CyberCorrect: A Cybernetic Framework for LLM Self-Correction
A new framework named CyberCorrect has been developed by researchers, which conceptualizes the self-correction of large language models (LLMs) through a closed-loop control system rooted in cybernetic theory. In this model, the LLM generator is treated as the plant, while a tri-modal Error Detector integrates self-consistency, verbalized confidence, and logic-chain verification to function as the sensor. The Correction Controller, guided by type, formulates specific repair instructions based on identified error types, and a Convergence Judge utilizes stability criteria from control theory to decide when to stop iterations. Additionally, the authors introduce three metrics for control-theoretic evaluation: convergence rate, overshoot rate, and oscillation rate. This research is documented in arXiv preprint 2605.17305.
Key facts
- CyberCorrect formalizes LLM self-correction as a closed-loop control system.

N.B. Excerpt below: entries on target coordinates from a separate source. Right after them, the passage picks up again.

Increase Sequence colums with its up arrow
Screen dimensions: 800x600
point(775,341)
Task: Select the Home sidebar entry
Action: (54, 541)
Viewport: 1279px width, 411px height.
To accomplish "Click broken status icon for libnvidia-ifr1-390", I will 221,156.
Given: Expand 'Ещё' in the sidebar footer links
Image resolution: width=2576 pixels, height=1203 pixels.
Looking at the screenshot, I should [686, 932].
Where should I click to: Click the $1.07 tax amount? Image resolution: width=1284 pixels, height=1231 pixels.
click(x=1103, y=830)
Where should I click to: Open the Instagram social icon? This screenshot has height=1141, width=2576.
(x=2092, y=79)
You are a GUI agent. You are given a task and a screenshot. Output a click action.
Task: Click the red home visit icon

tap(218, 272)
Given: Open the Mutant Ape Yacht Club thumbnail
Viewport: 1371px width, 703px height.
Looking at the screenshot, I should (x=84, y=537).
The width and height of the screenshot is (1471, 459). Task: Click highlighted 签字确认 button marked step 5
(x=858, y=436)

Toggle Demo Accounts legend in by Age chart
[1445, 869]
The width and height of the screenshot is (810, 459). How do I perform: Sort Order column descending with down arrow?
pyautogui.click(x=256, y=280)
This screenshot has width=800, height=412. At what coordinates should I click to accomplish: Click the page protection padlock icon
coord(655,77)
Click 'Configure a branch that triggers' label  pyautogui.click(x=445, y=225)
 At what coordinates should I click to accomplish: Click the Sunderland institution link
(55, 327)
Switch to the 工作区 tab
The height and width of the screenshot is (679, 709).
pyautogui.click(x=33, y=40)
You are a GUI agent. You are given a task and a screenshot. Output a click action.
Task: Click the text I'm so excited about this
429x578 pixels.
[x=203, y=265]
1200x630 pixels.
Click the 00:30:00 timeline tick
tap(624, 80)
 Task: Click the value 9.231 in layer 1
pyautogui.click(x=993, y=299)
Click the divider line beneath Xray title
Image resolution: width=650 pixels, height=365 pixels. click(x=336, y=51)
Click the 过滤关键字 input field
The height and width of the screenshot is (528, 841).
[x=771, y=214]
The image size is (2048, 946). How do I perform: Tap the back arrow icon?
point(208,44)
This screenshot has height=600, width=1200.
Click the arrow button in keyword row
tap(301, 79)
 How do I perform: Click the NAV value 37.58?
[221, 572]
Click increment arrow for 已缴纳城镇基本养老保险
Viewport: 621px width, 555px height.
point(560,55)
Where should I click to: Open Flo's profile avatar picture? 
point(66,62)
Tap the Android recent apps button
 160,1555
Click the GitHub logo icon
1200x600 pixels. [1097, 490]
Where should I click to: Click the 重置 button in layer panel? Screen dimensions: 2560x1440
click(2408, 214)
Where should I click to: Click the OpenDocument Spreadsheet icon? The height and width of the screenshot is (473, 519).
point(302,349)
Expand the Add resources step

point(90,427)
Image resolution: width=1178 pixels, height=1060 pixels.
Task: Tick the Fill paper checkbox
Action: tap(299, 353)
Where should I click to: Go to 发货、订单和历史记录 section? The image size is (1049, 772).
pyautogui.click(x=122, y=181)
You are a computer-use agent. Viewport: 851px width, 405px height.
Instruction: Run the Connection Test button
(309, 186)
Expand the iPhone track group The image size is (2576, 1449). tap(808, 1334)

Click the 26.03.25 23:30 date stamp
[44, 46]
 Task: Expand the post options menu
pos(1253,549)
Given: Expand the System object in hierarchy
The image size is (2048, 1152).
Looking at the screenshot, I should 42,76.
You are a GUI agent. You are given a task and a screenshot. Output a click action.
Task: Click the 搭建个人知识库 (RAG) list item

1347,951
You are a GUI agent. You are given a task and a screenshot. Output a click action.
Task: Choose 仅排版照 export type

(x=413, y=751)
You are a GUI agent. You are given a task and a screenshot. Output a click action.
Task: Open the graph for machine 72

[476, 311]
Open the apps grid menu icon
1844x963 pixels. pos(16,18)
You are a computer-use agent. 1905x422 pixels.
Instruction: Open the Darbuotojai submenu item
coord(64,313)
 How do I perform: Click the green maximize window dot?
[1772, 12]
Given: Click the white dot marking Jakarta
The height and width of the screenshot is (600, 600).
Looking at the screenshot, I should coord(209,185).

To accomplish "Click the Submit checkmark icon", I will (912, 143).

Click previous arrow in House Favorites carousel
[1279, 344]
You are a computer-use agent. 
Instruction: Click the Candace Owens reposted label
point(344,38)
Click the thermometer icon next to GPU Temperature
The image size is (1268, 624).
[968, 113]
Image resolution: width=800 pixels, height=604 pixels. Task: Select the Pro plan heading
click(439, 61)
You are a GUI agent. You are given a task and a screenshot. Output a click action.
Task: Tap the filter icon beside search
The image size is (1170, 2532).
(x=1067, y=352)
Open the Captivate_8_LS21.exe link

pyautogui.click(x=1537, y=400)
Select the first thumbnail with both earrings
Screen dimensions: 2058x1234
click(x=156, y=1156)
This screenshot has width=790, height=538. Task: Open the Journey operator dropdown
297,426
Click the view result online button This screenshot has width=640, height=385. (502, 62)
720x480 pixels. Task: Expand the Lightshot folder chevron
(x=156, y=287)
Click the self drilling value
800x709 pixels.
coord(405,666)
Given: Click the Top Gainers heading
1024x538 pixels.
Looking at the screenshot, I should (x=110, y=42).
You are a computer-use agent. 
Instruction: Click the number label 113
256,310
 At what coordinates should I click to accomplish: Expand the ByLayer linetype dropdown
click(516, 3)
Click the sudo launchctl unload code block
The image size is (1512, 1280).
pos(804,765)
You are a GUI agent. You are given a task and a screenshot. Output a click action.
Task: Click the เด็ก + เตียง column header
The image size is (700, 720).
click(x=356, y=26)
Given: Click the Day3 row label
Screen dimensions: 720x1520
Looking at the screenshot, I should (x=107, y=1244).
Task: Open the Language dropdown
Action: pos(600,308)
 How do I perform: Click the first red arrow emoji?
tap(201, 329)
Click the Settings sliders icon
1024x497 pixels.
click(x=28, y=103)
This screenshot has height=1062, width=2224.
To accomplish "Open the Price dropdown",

- The framework uses a tri-modal Error Detector with self-consistency, verbalized confidence, and logic-chain verification.
- A type-directed Correction Controller generates targeted repair instructions.
- A Convergence Judge determines iteration termination using stability criteria.
- Three evaluation metrics are introduced: convergence rate, overshoot rate, and oscillation rate.
- The research is published on arXiv with ID 2605.17305.